The actions of spinning thread and weaving cloth by hand are historically and cross-culturally connected to both the world of women and, symbolically, to the creation of life. The twisting, organic imagery present in some of my tapestries relates to these elements, but it has also evolved from a deep-rooted awareness of cyclical patterning in the natural world. In particular, I am fascinated by the passages of birth and death.
I began my professional career working as a registered nurse. Nursing had appealed to my 18 year old self. I grew up in a different era from young women today. Many women of my generation had the courage to stand up to the patriarchal world around them and to demand entry to the world of academia. I wasn’t one of them. I bought into the 1950’s dreams of marriage, children and living happily ever after. After graduating from high school, I furthered my education “just in case” disaster might strike and I might have to support my family. For me, that education choice was limited to nursing, teaching or secretarial work. I loved science and was fascinated by the workings of the human body so I chose nursing. No wonder, that as time went by, I became a feminist.

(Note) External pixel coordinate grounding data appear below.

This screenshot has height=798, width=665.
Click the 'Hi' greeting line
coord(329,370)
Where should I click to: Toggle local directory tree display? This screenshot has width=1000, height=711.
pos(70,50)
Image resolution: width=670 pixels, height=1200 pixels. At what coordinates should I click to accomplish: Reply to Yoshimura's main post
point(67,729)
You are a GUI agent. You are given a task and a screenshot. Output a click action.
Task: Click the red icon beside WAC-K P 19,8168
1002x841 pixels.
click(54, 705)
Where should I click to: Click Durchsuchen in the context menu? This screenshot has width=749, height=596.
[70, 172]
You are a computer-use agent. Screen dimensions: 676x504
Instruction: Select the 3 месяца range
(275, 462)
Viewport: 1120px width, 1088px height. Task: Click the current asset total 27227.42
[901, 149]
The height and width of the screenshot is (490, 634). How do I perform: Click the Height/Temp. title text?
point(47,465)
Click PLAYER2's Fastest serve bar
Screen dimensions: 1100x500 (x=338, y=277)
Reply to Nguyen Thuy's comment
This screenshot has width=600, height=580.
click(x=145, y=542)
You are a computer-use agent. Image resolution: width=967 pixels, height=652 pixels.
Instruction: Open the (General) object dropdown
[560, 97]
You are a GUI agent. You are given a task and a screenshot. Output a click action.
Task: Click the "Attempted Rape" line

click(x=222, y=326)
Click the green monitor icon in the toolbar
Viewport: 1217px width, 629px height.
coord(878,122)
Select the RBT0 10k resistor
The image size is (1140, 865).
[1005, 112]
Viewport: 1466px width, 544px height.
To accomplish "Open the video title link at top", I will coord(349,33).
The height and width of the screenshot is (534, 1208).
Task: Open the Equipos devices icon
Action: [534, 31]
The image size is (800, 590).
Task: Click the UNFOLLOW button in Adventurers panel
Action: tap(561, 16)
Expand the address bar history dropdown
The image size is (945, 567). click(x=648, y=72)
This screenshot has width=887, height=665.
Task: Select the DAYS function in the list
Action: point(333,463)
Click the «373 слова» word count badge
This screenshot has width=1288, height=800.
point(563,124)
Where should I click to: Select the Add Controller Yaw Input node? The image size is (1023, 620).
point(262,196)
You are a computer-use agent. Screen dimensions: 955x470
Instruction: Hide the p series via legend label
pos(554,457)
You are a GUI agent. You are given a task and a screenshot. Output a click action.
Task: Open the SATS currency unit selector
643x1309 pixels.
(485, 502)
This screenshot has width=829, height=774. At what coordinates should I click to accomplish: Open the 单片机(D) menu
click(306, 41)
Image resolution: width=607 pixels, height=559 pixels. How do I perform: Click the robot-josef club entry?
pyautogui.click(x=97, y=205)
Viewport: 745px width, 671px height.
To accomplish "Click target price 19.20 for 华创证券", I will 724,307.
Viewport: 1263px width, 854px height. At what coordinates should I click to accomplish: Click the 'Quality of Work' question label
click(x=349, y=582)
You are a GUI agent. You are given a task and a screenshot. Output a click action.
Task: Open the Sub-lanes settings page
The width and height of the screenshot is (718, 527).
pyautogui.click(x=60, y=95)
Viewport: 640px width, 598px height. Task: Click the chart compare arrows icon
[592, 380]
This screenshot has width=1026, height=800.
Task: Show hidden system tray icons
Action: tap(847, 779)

Despite the challenges it presented, the nursing profession was not one that fulfilled my personal need to learn, understand and correlate information and concepts. The one role I embraced and at which I excelled was that of patient advocate. My belief in myself as a spokesperson came from the years I spent on the front lines of health care. I still feel it is one of the most important, yet often overlooked, aspects of the nursing profession. I frequently attempted to break away from nursing and spent those times either traveling or in business. My passion for researching ideas and scientific concepts followed me through all these endeavors. The need to make a living continued to draw me back to the nursing profession.
Dissatisfied, the re/forming woman I had become entered the Alberta College of Art at the age of 44. When I left the medical world for the art world, I took with me my curiosity, my fascination with science, medicine and issues of women’s healthcare and my sense of myself as “mediator.” My feminist beliefs became grounded in learning, as well as instinct, adding yet another layer to my work.